Background and Aims: Recirculation of lymphocytes requires appropriate signals on the lymphocytes as well as the vascular endothelium. The aim of this report was to study the expression of the mucosal addressin required for Peyer's patch-selective lymphocyte homing during ontogeny of the murine intestine and investigate the role of this addressin in recirculation of mono-nuclear cells. Methods: Immunohistochemistry and murine intestinal isografts were used in which the small intestine from neonatal mice is implanted subcutaneously in mice with severe combined immunodeficiency disease. Results: Expression of the mucosal addressin cell adhesion molecule 1 during murine intestinal ontogeny was detected from embryonic day 15 in developing gut and in adult Peyer's patches and lamina propria.
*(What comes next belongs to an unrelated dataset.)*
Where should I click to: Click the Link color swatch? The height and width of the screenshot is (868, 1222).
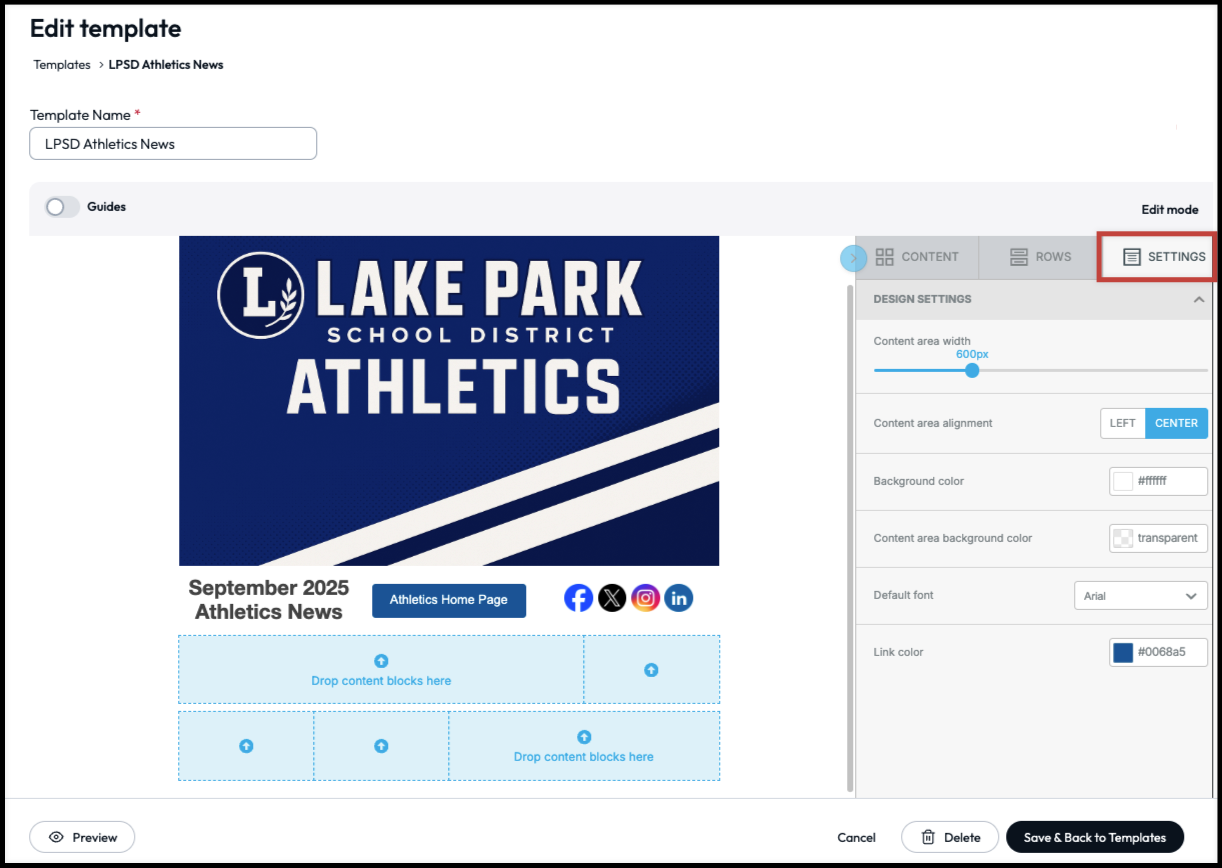[1123, 652]
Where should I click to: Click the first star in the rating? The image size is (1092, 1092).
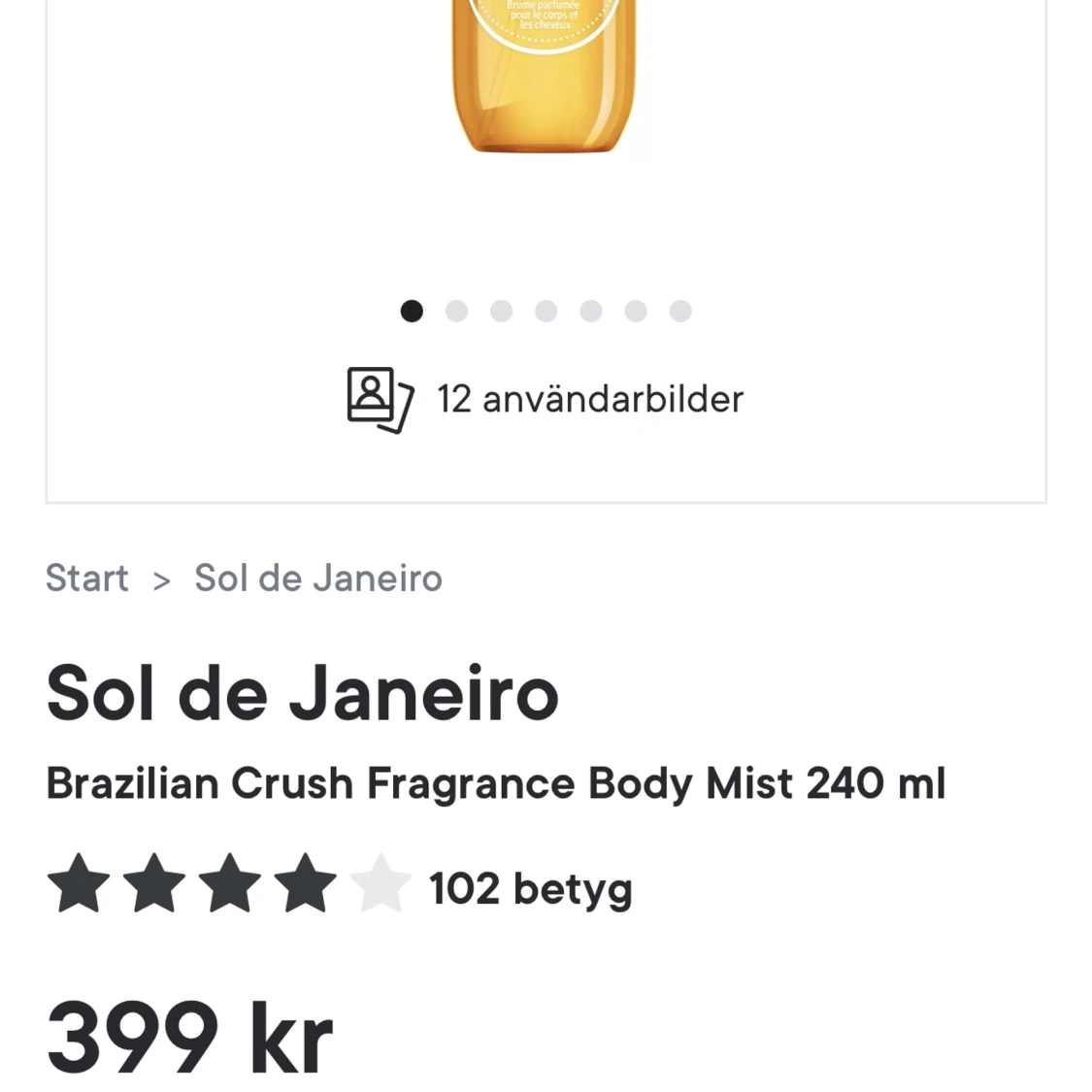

Isografted intestine developed normally; it was not exposed to luminal contents but expressed the mucosal addressin cell adhesion molecule 1. Mononuclear cells recirculated to native and isografted intestine and recirculation was inhibited by monoclonal antibody to mucosal addressin in a regionally specific manner with greatest inhibition in the distal intestine. Conclusions: The mucosal vascular addressin is expressed early in ontogeny and can be detected in lamina propria in addition to Peyer's patches of the gut. The isograft not only developed into a morphologically normal intestine but also expressed differentiation antigens required for normal lymphoid homing to gut without exposure to luminal contents or lymphocytes.